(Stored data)

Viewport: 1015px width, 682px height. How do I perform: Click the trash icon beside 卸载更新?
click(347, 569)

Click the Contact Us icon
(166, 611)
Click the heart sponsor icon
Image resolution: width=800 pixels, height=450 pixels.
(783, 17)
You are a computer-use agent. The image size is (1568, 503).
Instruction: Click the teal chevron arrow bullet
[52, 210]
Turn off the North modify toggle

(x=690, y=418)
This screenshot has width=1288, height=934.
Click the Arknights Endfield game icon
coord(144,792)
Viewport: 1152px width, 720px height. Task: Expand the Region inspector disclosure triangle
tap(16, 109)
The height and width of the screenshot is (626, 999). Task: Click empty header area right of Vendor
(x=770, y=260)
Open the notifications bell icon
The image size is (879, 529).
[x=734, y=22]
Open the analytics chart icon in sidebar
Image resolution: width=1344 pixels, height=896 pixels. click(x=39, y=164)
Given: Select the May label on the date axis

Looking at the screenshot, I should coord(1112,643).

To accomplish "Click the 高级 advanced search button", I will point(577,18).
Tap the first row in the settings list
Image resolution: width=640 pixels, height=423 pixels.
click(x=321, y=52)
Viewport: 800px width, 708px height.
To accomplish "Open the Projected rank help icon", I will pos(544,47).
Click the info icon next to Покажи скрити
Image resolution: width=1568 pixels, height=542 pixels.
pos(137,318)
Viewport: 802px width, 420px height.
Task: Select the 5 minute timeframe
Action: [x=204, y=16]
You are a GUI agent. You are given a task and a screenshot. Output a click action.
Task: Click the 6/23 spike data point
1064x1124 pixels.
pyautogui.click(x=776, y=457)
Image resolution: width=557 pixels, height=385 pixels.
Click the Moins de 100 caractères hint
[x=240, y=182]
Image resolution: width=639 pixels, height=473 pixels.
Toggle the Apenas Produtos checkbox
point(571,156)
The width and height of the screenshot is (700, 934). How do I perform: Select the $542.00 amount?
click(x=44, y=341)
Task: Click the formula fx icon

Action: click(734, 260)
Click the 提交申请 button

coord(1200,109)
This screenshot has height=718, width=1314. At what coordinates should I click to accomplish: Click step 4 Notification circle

--- Exercise ---
Whenever "This" occurs in a line of the entries, copy that line.

--- Exercise output ---
This screenshot has width=1288, height=934.
This screenshot has height=718, width=1314. At what coordinates should I click to accomplish: Click step 4 Notification circle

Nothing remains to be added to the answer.